# PASSAGE SHOWN:
Begin

Are generative grammarians abandoning innateness?
A recent blog post by Martin Haspelmath has the very Buzzfeed title: “Some (ex-)generative grammarians who are abandoning innateness”. The actual post then goes on to nuance this somewhat but Haspelmath still takes these individuals to be abandoning core tenets of generative grammar and asks:
“Are these linguists who are abandoning most of Chomsky’s programme from the 1960s through 1990s still “generative grammarians”, or are they ex-generative grammarians? How can they continue to work with the assumption of uniform building blocks, if these are not innate? I am as puzzled as was back in 2018.”
I’ll try here to clear up some of this puzzlement. It’s a long post so …
tl;dr: yes, they are still generative grammarians; the reason they work with current theories is that they recognize that theoretical posits are placeholders for future understanding. Whether a particular phenomenon is explained by a language specific innate property of the mind, or by a general cognitive capacity, or by a law of nature is something to find out, and working with current generative theories is a good way to do that.
First a few remarks about Innateness. There’s no argument that we bring innate capacities to bear when we learn languages. There is, however, a question about what these capacities are and whether they are specific to language. In a paper I wrote in response to Adele Goldberg many years ago, I distinguished three possibilities when thinking about syntax and innateness; (i) When a child is learning a language, every aspect of their innate cognitive capacities can be brought to bear in learning the syntax of their language. Learning the syntax of a language is like learning other complex skills; (ii) Cognition is innately structured so that only some aspects of the child’s innate cognitive capacities can be used for learning syntax, but these are all capacities that are used outside of language learning too; (iii) as well as the capacities used in (ii), there are some capacities that are not used elsewhere in cognition, or at least, if they are, their use there is derivative of language (counting comes to mind as a possibility). These are innate and unique to language.

End

# Records from a dataset:
Begin

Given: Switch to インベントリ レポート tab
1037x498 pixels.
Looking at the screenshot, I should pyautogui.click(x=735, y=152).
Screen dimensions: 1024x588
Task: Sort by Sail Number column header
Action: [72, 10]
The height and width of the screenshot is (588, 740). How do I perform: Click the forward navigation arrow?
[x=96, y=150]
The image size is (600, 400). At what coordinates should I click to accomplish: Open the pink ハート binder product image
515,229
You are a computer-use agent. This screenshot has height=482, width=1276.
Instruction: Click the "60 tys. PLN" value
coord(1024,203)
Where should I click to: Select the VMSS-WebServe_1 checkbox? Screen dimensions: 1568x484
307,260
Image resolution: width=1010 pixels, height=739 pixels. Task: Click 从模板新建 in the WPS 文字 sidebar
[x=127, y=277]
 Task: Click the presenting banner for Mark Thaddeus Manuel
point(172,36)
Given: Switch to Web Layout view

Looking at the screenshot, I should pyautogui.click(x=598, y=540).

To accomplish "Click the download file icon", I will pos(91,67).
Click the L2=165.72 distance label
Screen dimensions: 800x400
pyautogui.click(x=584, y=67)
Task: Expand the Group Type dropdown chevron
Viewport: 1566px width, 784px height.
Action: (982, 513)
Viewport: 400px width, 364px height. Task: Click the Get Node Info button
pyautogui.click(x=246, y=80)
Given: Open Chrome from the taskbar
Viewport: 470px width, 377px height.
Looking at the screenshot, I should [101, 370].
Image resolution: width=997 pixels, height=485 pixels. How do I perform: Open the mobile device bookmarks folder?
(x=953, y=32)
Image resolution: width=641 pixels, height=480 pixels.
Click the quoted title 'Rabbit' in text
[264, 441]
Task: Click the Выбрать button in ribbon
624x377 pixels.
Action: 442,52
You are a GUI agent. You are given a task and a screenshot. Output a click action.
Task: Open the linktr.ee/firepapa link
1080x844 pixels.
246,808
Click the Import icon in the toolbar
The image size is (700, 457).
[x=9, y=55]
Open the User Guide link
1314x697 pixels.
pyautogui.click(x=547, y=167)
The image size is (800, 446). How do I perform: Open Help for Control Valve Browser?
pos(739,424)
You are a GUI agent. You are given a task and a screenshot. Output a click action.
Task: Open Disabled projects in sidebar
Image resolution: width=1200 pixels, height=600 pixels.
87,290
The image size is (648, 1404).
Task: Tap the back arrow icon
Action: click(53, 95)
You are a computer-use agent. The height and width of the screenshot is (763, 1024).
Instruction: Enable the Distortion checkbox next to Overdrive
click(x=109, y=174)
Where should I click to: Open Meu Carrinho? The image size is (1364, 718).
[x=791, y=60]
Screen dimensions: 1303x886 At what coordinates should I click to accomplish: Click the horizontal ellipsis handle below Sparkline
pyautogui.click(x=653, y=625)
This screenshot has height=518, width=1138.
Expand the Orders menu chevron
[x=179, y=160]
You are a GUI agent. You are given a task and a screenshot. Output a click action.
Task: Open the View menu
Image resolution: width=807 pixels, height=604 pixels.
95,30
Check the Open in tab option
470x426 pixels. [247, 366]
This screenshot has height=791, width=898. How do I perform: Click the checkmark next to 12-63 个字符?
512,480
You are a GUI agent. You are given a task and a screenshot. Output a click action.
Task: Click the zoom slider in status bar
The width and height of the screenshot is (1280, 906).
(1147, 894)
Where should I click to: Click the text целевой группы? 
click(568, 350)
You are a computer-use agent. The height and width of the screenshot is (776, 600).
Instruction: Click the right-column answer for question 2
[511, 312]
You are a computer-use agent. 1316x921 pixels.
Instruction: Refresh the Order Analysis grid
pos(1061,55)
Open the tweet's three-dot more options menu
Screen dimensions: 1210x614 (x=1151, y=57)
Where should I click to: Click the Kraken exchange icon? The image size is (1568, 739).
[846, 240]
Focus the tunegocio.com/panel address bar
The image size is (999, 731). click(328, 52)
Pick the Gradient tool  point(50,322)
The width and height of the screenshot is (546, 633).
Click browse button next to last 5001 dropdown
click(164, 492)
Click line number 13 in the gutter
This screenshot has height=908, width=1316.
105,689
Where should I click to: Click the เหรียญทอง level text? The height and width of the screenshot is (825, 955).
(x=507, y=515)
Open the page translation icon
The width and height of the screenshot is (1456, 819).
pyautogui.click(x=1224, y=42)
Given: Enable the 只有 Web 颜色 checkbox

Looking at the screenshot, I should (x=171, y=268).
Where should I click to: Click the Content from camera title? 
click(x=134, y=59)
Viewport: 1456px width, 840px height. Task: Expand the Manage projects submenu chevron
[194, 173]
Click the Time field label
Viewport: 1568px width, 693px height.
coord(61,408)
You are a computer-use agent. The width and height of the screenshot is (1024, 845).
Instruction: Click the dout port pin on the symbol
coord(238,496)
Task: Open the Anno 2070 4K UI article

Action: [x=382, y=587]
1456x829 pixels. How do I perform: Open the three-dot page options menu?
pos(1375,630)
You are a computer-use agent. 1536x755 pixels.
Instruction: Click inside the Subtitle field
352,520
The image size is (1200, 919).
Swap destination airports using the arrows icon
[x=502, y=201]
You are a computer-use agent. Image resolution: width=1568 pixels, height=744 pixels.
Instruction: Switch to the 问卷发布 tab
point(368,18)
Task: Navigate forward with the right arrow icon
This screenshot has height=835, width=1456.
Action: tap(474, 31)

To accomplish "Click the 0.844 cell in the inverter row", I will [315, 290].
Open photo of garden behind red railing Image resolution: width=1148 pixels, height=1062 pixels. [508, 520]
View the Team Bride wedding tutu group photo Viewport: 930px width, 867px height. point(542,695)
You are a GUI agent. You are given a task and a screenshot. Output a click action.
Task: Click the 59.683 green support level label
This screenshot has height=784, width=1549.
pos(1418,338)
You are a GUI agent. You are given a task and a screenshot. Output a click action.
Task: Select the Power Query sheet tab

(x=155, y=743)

End

# PROBLEM DESCRIPTION:
Translate into French the following sentence from the passage on generative grammar and innateness: "There’s no argument that we bring innate capacities to bear when we learn languages."

# FINAL ANSWER:
Personne ne conteste que nous mettons en œuvre des capacités innées lorsque nous apprenons des langues.